Globally, scientists estimated that light emissions from the continents represents 250,00 gigawatt-hours of energy. This adds up to at least $50 billion in energy costs. It is equivalent to at least 1% of world emissions of greenhouse gasses.
Using the same methodology, the losses from the United States alone are estimated at $4.5 billion.
Source: A 2021 study by Alejandro Sánchez de Miguel’s 2021 estimated global trends in midnight power emissions of the world’s continents and nation-states.2 Assuming an average price of 0.29298 €/kWh (akin to Europe-wide prices in 2021), the energy cost could be as much as $81.46 billion. i.e [amount of energy] x [cost/unit amount of energy] = total cost.
Because energy is generally more costly in Europe, we used $50 billion US dollars as a conservative estimate. With the surge in the cost of energy dating to the later half of 20213 and further exacerbated by the Russian invasion of Ukraine in March 2021, this estimate is already out of date, and an underestimate.

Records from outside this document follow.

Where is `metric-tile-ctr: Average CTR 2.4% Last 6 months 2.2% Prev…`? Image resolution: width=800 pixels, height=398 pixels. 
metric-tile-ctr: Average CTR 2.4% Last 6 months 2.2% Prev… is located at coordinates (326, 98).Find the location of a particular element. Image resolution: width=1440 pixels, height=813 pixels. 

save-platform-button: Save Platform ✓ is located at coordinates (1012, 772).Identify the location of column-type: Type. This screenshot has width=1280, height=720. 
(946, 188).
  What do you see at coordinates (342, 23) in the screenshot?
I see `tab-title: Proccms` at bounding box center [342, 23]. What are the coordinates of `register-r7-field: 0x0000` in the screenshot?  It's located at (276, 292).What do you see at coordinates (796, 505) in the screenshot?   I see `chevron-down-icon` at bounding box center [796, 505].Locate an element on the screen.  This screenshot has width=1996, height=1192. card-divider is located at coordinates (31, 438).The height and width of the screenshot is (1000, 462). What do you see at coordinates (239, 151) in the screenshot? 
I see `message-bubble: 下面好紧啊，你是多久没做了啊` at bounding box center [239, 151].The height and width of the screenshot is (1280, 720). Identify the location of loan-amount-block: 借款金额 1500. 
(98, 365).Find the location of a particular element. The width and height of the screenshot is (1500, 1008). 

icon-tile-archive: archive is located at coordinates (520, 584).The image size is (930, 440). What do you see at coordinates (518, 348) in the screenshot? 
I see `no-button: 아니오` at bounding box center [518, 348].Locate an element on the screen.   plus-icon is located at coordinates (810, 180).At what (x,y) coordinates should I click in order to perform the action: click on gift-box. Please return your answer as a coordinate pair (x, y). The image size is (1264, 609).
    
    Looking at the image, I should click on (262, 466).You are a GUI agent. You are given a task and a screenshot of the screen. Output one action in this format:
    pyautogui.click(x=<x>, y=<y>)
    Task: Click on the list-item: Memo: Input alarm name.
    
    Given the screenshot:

Limitations: This estimate is based on the light that reaches the VIIRS satellite. Because the VIIRS satellite only sees a portion of the spectrum of light, it is an underestimate of the total losses due to light pollution. It also does not account for the other aspects of light pollution, such as unnecessary lighting.
In the United States, the Department of Energy regularly reviews the status of the conversion to solid-state lighting technology, like LEDs. In 2015, the US Department of Energy4 estimated that indoor and outdoor lighting accounted for 15 percent of global electricity consumption and 5 percent of worldwide greenhouse gas emissions. Since then, there has been a significant investment in LED lighting to reduce energy savings.
In the 2022 Solid State Lighting Report, the Department of Energy estimates that total energy savings of $15.4 billion annually in 2035 can be achieved by transitioning outdoor lights to energy efficient LEDs and using control systems that dim lights or turn them off when not needed. They estimate that savings of up to 40% are possible by using smart controls5. The DOE estimates savings due to controls—which tend to reduce light pollution through dimming and turning fixtures off when not in use— of $3.4 bn per year by 2035, assuming 75% market penetration. We were unable to assess the modeled dimming schedule and overall light levels. Anecdotally, many cities are lighting at many times the recommended levels, and hence these estimates are likely conservative.
Source: Department of Energy, 2015 blog [link]; Department of Energy, Energy Savings Forecast of SSL in General Illumination Activities, December 2019 [link]; Department of Energy, 2022 SSL Lighting R&D Opportunities, February 2022 [link].
Limitations: The total savings of $15.4 billion assume all outdoor fixtures transition towards energy-efficient LED fixtures and that 75% of them are on controls. We have successful LED streetlight conversions, such as Tucson, Arizona. Through careful planning, the City reduced light emissions by 7% and realized annual savings of $2.16 m
The Department of Energy 2022 SSL Lighting R&D Opportunities report goes on to state that,
“Analyses have shown that only a small fraction of light—well under 1%—generated by luminaires reaches an occupant’s eye.”
While this is a theoretical approach, it does illustrate the potential for future savings through the efficient application of outdoor light at night.